Reading text:
==============================
Locks, Liqueur & Live Music // Lisbon, Portugal
We visited a few weeks ago and are still reeling about our ignorance for not going sooner. We were absolutely floored by Lisbon. The people are incredibly welcoming and proud of their city (as they should be!), the charm and architecture is unrivaled, and the food – fantastic. Better still, we found that as a whole things are cheaper in Lisbon than anywhere else in Europe.
If Lisbon can fit in your itinerary, go. You must.
Okay, enough nagging… let’s get started with day 1, shall we?
After dropping our luggage off at the apartment, our visit kicked off with an invite from Lisbon Escape Game. As we later learned, with Portugal being neutral in WWII Lisbon became the rendezvous spot for spies on both sides. The city was filled to the brim with stealthy secret agents.
Running with this page from Lisbon’s history, Lisbon Escape Game offers visitors a chance to take part in their very own live-room escape game.
==============================
Supplied information:
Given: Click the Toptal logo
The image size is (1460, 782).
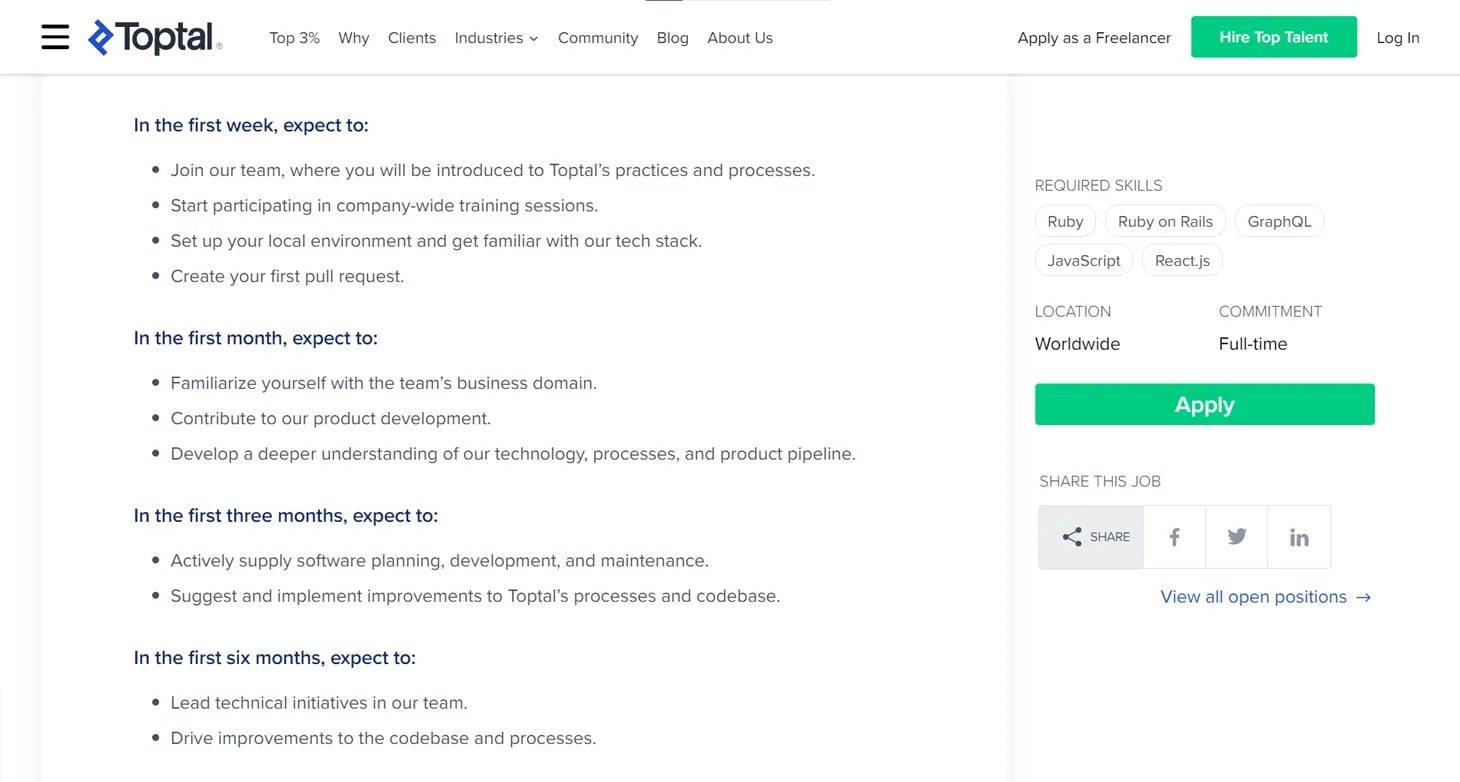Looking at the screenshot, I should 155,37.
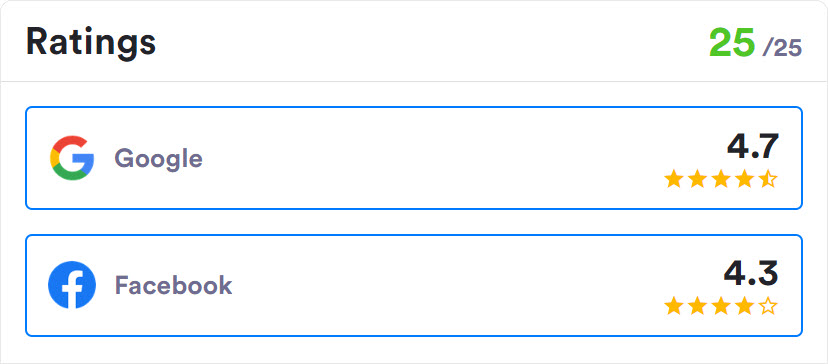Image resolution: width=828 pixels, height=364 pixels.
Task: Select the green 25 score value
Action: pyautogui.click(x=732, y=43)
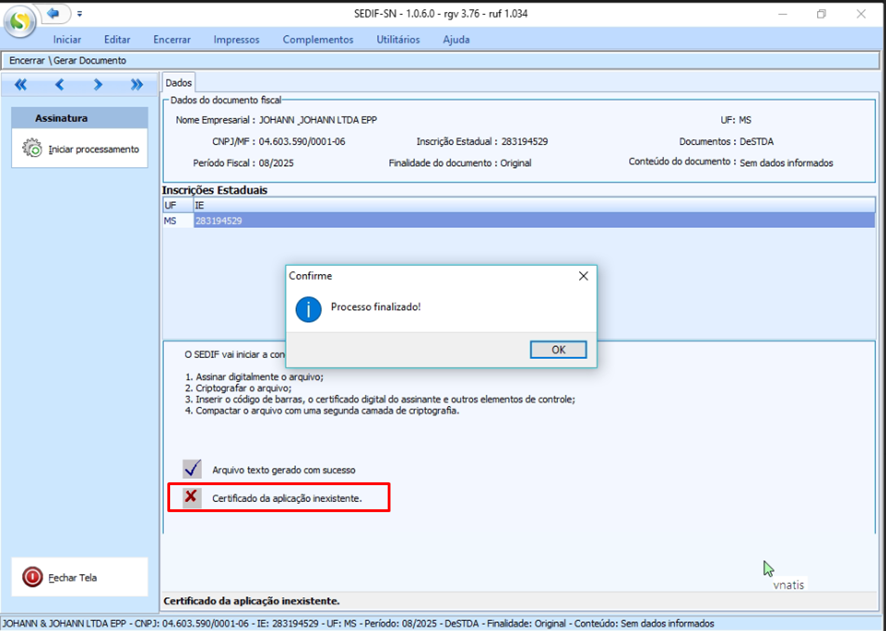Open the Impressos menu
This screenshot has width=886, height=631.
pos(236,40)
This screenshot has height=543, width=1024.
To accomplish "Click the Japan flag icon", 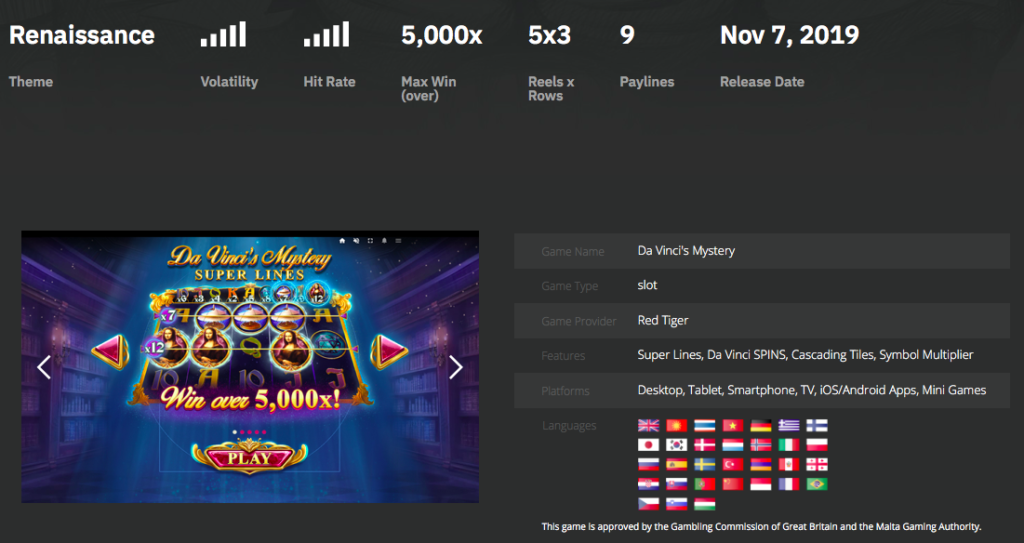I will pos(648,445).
==============================
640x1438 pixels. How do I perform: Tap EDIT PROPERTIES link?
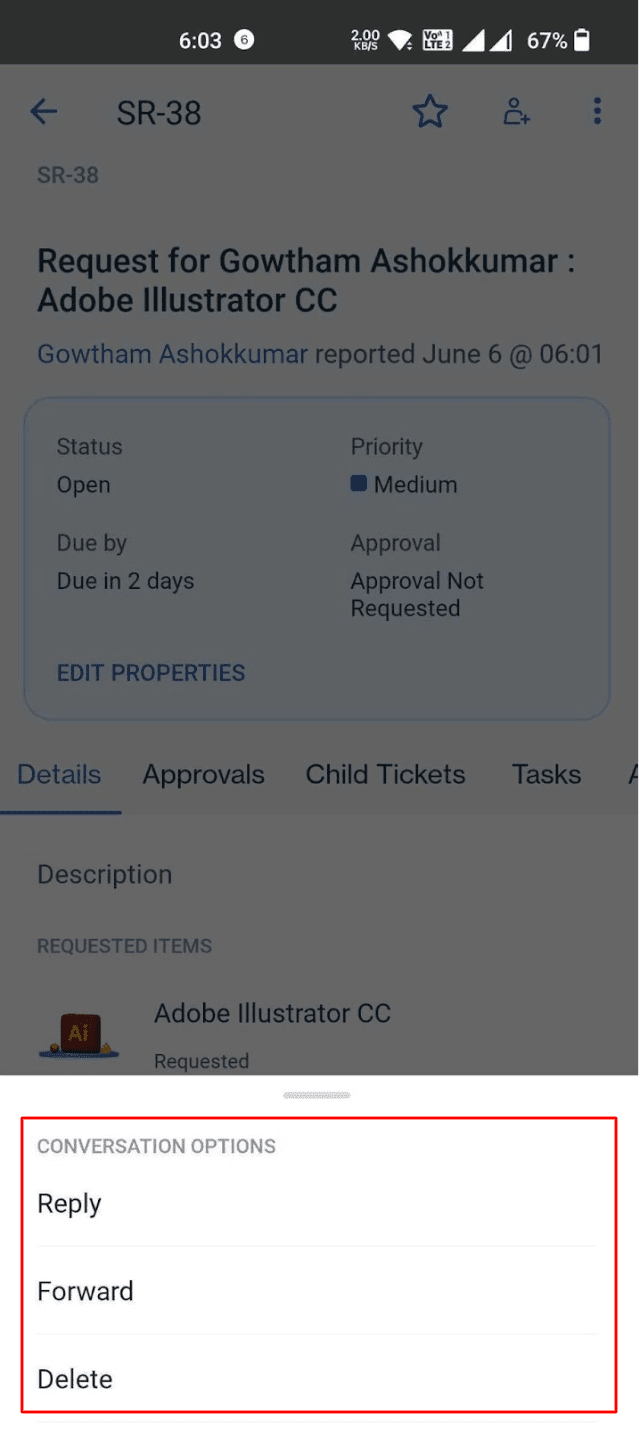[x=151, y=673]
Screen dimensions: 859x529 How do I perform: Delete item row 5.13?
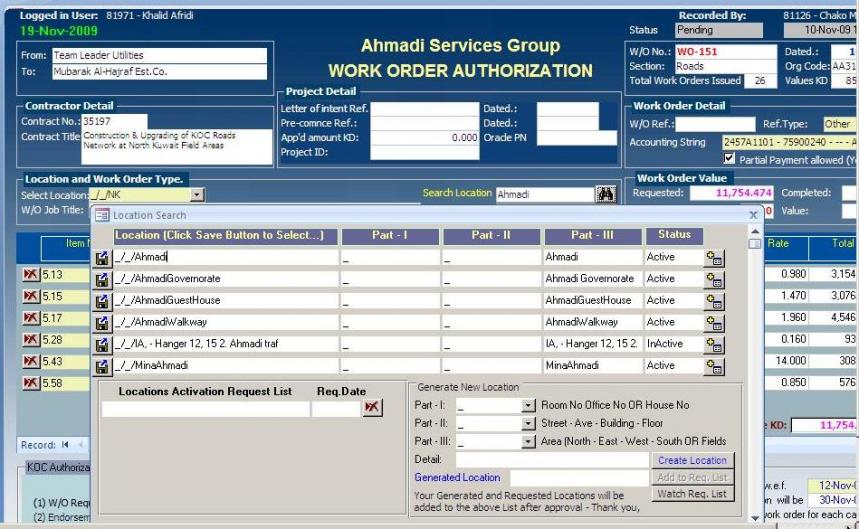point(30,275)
==============================
Problem statement: Can you write out the entire Lisbon travel post, word for word? The lines above aren't needed for this.

Response:
Locks, Liqueur & Live Music // Lisbon, Portugal
We visited a few weeks ago and are still reeling about our ignorance for not going sooner. We were absolutely floored by Lisbon. The people are incredibly welcoming and proud of their city (as they should be!), the charm and architecture is unrivaled, and the food – fantastic. Better still, we found that as a whole things are cheaper in Lisbon than anywhere else in Europe.
If Lisbon can fit in your itinerary, go. You must.
Okay, enough nagging… let’s get started with day 1, shall we?
After dropping our luggage off at the apartment, our visit kicked off with an invite from Lisbon Escape Game. As we later learned, with Portugal being neutral in WWII Lisbon became the rendezvous spot for spies on both sides. The city was filled to the brim with stealthy secret agents.
Running with this page from Lisbon’s history, Lisbon Escape Game offers visitors a chance to take part in their very own live-room escape game.